+++ Information provided

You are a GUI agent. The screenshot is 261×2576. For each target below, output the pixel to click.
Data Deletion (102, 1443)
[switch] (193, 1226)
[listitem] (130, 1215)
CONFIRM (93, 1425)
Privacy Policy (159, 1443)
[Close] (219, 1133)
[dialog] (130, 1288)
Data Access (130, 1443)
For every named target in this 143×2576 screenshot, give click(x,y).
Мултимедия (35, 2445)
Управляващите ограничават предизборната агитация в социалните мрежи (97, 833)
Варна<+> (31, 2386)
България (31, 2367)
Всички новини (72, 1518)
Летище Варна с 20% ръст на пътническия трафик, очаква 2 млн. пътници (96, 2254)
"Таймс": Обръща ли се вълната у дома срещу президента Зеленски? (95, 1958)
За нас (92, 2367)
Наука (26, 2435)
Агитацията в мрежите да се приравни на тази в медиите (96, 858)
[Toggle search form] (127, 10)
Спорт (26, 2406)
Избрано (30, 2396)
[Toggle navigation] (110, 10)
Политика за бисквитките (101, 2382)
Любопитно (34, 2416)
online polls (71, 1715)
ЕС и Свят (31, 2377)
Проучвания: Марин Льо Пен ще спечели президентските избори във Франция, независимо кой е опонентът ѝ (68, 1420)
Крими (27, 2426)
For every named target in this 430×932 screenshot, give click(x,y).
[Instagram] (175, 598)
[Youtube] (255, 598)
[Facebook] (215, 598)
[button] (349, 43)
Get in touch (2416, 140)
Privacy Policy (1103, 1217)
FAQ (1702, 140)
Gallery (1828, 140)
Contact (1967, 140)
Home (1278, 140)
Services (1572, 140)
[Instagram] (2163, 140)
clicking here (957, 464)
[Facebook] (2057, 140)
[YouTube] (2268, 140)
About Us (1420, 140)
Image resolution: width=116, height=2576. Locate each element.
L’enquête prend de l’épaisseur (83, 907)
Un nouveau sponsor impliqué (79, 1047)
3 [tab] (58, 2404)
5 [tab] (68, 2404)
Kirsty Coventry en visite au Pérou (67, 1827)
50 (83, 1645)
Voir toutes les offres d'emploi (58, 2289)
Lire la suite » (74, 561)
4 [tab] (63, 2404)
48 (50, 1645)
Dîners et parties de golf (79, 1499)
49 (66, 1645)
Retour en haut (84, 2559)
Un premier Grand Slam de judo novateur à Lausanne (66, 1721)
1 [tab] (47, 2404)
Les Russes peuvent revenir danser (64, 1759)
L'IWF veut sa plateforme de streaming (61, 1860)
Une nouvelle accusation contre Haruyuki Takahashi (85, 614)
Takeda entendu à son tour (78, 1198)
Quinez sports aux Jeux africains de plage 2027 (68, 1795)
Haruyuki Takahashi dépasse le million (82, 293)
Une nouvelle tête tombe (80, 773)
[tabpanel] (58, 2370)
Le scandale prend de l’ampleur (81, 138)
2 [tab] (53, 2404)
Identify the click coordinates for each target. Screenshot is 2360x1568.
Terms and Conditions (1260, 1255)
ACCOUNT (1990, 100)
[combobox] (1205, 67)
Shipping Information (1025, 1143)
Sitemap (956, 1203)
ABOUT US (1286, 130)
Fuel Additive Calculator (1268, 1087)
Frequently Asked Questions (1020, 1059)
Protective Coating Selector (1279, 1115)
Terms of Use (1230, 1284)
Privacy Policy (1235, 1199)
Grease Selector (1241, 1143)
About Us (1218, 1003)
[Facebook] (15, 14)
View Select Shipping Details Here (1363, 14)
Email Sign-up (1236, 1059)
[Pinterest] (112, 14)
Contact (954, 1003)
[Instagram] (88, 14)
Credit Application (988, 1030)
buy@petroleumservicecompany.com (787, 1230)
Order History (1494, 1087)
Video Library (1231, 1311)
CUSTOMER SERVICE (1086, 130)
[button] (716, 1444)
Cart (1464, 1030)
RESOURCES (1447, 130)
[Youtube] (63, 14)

++++++

Work required
The answer should be a number alone: the count of lines in the records that hold the word "named".

Written answer
2